Constrained Clock Shifting for Field Programmable Gate Arrays
Abstract
Circuits implemented in FPGAs have delays that are dominated by its
programmable interconnect. This interconnect provides the ability to
implement arbitrary connections. However, it contains both highly
capacitive and resistive elements. The delay encountered by any
connection depends strongly on the number of interconnect elements used
to route the connection. These delays are only completely known after
the place and route phase of the CAD flow. We propose the use of Clock
Shifting optimization techniques to improve the clock frequency as a
post place and route step. Clock Shifting Optimization is a technique
first formalized in [4]. It is a cycle-stealing algorithm that allows
one to reduce the critical path delay of a synchronous circuit by
shifting the clock signals at each register. This technique allows late
arriving signals to be sampled at a later point in time by intentionally
introducing a skew on the clock input of the sampling register. Typical
FPGAs contain a number of special purpose global clock networks
that distribute clock signals to every register in the chip. Unused
global clock lines in FPGAs can be used to distribute a finite set of
clock skews to the entire circuit. We propose an efficient integer
programming method to find the optimal circuit improvement for a finite
set of clock skews. This technique is modified to consider inherent
uncertainties present in the timing models. The uncertainty controls
the aggressiveness of the optimizations as we must take great care in
ensuring functionality for any range of possible timing characteristics.
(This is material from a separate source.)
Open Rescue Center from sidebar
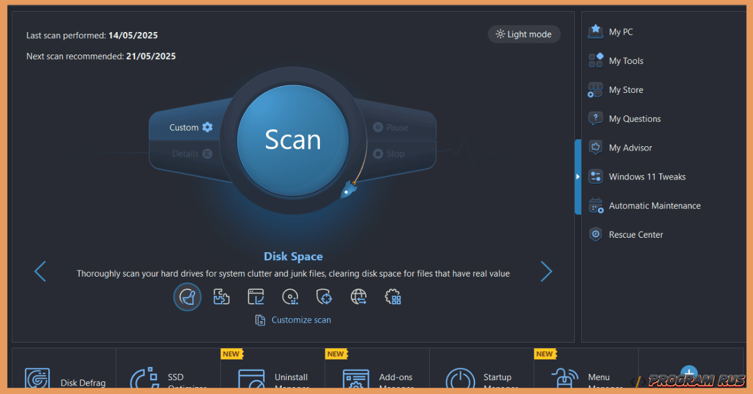 pyautogui.click(x=636, y=235)
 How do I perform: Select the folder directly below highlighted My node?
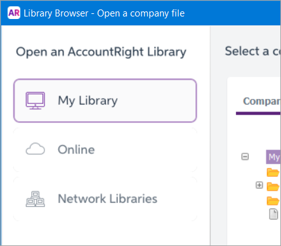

Our results confirm intuition that more aggressive speed optimizations
can be performed as timing models become more accurate. We also show
that providing 4 skewed versions of the nominal clock signal results
in the best delay area tradeoff. This result is evocative as it may
suggest future FPGA architectures that contain greater numbers of
global clock lines, as we tradeoff gains in speed for greater power
requirements from increased clock network flexibility.
Reference
Deshanand Singh and Stephen D. Brown, "Constrained Clock Shifting for Field Programmable Gate Arrays," International Symposium on FPGAs (FPGA.2002), Monterey, CA, Feb 2002, pp. 121-126.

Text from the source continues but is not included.